There are several different opinions and definitions on what data quality is supposed to be. Most of the time, we adapt the “fitness for use by data consumers” definition as defined by Richard Wang and Diane Strong [1] who investigated the subjective quality perception of data quality by data consumers. Although this research work has been a milestone in data quality research, in my opinion data quality is not necessarily always subjective. Imagine valid combinations of cities and countries or accurate population values. Who defines these quality measures? Surely not an individual. These examples are rules that have been derived from public knowledge or stated by natural circumstances. So besides individual requirements from data consumers, the following things may at least also be sources for data quality rules:

  • Real-world phenomena (e.g. city/country combinations)
  • Organizational policies (e.g. all TV’s in my data must have a screen size)
  • Legal regulations (e.g. all groceries must have an expiration date)
  • IT-needs (e.g. URI’s must be dereferencable)
  • Standards (e.g. the syntax of xsd:dateTime or ZIP codes)
  • Task requirements (e.g. population data for all populated places must be complete to calculate the world population).

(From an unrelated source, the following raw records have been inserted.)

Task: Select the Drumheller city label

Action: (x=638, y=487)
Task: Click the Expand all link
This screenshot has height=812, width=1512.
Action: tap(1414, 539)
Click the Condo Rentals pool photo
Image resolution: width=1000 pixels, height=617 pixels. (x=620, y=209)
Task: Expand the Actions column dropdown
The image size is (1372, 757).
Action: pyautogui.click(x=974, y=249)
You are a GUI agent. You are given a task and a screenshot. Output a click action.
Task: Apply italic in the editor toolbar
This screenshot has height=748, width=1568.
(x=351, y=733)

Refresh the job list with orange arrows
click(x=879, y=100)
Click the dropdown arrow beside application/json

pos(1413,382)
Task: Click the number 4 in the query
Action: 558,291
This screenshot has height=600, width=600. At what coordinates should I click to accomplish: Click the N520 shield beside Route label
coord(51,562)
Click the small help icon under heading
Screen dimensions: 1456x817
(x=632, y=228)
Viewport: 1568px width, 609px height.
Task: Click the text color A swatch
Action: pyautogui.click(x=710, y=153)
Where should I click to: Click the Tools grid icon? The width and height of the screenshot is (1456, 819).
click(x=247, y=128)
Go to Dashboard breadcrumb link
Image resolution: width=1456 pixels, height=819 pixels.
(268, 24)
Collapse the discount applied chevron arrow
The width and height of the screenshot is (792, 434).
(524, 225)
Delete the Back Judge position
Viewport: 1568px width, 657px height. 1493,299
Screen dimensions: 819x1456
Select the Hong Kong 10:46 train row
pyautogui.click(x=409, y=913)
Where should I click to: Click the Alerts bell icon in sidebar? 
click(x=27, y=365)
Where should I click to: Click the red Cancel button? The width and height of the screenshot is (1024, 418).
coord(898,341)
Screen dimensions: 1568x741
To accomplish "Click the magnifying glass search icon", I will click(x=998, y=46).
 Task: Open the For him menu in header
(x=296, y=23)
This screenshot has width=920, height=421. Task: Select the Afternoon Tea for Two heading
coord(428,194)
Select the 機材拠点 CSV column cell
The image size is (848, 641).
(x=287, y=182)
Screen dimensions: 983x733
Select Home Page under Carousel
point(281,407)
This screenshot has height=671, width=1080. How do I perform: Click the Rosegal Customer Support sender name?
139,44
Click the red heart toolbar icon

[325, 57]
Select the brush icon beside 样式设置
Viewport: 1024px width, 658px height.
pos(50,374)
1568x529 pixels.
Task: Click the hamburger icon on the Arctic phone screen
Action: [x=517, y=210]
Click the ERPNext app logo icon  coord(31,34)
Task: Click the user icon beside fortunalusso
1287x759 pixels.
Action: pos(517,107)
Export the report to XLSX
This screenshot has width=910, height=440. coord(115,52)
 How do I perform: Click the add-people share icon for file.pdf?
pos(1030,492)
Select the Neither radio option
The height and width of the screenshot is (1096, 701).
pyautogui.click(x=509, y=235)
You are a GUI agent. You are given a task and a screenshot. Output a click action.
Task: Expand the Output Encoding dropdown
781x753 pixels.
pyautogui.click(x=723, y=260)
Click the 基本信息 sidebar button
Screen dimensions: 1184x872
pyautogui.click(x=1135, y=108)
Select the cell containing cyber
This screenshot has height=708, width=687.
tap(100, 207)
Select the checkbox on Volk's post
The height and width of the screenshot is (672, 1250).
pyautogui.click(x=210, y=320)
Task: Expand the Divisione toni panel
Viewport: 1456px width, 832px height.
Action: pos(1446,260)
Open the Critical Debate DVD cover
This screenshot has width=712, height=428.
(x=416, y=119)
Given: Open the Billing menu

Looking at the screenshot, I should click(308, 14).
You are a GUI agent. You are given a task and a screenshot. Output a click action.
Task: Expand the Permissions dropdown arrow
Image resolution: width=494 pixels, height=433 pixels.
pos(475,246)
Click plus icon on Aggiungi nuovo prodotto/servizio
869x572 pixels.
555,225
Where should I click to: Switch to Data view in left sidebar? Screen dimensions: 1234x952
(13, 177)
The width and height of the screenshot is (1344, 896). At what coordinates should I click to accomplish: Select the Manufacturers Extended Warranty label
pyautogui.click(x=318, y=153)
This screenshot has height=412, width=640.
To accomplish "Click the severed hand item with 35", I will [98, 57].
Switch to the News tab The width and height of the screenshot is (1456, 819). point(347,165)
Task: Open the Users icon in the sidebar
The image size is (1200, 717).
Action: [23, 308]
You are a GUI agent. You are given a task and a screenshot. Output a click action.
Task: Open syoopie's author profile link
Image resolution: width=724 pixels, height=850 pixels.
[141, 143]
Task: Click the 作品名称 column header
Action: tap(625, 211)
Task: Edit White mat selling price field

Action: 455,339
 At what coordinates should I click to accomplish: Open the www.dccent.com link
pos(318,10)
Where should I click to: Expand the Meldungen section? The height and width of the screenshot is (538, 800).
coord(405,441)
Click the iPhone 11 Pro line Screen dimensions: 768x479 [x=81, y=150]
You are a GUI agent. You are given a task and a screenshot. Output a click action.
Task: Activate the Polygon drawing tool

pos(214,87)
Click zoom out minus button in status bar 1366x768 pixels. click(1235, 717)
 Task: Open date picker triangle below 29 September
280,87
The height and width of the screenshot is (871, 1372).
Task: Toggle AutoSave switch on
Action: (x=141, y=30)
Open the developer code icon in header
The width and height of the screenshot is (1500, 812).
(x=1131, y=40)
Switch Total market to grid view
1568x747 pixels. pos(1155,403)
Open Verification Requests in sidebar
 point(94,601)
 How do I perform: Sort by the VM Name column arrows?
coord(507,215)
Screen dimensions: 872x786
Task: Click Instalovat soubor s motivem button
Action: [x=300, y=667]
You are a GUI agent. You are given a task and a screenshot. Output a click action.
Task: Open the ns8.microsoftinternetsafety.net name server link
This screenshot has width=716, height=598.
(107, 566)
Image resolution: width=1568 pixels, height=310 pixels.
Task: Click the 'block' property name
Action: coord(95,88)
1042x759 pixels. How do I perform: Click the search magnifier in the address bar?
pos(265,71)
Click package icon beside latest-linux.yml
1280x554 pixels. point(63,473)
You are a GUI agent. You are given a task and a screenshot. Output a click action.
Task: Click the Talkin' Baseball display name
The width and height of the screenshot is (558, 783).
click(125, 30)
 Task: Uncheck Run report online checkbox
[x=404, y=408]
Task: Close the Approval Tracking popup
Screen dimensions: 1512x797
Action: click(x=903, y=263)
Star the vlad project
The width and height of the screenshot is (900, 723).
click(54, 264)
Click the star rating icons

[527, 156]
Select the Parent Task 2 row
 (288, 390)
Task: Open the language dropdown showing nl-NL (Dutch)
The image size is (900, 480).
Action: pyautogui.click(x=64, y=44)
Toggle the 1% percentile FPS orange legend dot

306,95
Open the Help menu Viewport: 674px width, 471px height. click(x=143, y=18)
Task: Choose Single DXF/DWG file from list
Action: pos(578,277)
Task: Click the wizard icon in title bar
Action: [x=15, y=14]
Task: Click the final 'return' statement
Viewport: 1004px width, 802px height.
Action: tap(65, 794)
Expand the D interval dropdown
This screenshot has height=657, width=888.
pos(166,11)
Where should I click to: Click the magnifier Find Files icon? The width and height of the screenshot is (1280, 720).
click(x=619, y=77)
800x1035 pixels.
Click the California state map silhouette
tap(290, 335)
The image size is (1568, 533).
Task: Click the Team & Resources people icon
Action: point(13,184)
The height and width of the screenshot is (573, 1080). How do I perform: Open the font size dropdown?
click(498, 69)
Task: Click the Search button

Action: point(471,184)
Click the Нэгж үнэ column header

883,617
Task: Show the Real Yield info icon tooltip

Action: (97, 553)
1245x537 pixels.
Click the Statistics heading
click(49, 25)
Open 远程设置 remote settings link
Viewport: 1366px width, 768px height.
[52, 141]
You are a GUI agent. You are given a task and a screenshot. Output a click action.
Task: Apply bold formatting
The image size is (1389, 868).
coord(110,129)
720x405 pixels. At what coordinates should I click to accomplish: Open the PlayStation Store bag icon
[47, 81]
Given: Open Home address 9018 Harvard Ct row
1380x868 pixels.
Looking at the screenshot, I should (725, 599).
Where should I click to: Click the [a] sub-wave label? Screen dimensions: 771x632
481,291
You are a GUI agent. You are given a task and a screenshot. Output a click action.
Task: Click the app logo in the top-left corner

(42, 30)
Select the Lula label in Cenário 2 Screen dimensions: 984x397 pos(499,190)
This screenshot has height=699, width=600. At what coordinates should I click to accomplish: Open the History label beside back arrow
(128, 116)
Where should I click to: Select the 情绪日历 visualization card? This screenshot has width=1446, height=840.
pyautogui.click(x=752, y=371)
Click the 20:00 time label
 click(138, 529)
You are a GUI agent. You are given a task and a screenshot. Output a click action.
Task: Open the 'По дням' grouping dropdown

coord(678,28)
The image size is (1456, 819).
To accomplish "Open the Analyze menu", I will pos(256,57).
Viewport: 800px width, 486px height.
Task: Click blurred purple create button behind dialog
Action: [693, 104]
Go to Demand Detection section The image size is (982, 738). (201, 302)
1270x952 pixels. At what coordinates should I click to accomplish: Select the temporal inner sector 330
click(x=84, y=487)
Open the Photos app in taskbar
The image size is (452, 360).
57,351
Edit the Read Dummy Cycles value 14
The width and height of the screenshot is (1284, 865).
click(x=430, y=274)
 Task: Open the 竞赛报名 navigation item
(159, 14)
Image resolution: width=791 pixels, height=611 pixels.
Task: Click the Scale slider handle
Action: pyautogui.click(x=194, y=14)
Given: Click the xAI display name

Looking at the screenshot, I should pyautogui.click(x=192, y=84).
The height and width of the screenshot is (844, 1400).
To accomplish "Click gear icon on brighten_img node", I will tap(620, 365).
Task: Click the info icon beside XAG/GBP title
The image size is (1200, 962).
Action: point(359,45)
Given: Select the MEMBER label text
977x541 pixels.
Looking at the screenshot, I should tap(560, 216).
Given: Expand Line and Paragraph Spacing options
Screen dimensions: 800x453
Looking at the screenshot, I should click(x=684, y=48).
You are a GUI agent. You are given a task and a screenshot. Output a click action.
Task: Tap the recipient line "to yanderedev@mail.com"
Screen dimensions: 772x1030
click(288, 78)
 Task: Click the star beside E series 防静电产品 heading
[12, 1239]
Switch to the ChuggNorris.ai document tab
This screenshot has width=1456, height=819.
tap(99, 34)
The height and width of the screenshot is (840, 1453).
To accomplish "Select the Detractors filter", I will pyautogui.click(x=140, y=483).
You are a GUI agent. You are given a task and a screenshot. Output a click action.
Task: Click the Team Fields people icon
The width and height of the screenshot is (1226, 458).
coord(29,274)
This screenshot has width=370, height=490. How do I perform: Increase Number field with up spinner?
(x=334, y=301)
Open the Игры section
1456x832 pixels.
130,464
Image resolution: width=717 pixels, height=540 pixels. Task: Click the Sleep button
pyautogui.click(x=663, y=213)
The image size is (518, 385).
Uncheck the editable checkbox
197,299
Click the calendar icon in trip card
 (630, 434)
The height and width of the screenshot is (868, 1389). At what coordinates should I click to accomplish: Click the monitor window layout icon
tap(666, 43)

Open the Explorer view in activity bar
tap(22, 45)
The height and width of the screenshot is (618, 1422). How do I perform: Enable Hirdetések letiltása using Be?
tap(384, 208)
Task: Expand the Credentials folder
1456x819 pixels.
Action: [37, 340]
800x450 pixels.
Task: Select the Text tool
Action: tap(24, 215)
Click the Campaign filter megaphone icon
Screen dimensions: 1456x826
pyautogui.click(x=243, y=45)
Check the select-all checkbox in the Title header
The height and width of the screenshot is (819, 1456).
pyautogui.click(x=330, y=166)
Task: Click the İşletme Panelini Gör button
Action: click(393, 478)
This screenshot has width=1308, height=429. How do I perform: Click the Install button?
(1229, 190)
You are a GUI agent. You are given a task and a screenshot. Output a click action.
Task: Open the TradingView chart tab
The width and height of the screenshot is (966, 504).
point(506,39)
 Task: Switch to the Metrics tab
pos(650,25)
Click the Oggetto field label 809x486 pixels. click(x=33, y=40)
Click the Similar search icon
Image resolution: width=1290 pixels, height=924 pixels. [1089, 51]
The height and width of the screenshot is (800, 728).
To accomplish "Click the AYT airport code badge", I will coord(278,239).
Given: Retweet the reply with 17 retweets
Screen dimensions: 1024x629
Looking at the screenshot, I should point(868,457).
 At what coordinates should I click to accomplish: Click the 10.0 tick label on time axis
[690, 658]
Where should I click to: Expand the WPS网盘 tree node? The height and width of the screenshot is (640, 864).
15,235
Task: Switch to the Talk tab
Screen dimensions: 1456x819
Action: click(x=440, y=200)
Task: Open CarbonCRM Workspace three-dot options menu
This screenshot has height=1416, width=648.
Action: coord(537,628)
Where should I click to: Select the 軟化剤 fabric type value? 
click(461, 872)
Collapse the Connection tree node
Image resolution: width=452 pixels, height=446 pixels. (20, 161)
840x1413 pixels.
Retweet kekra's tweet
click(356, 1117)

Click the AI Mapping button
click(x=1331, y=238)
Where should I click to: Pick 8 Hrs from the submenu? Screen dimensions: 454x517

So reflecting the sources of data quality definitions, I would define data quality as the degree to which data fits to the composed requirements for the task at hand. Thereby, many data quality requirements may be derived from the sources listed above. When using these requirements as data quality rules, we should be aware that they may contradict each other and change over time. Hence, we must manage our data quality rules just like our data.

As part of my PhD-thesis, I am currently investigating the quality of Semantic Web data sets on instance-level. I have also published a data quality constraints library at http://semwebquality.org/ontologies/dq-constraints# which may be used in conjunction with SPIN ( http://spinrdf.org/ ) to define data quality requirements as constraint rules based on the knowledge dervied from the sources cited above. The constraints do not directly restrict the openess of the web, since it is up to the data owner/provider whether the instances with potential data quality problems shall be cleansed. The constraints shall rather help to identify incorrect or suspicious data and raise transparency about the quality state of the Semantic Web data sets in first place. If you are interested in this kind of quality assessment, please see my publications and/or contact me.

[1] Wang, R. Y., & Strong, D. M. (1996). Beyond accuracy: what data quality means to data consumers. Journal of Management Information Systems, 12(4), 5-33.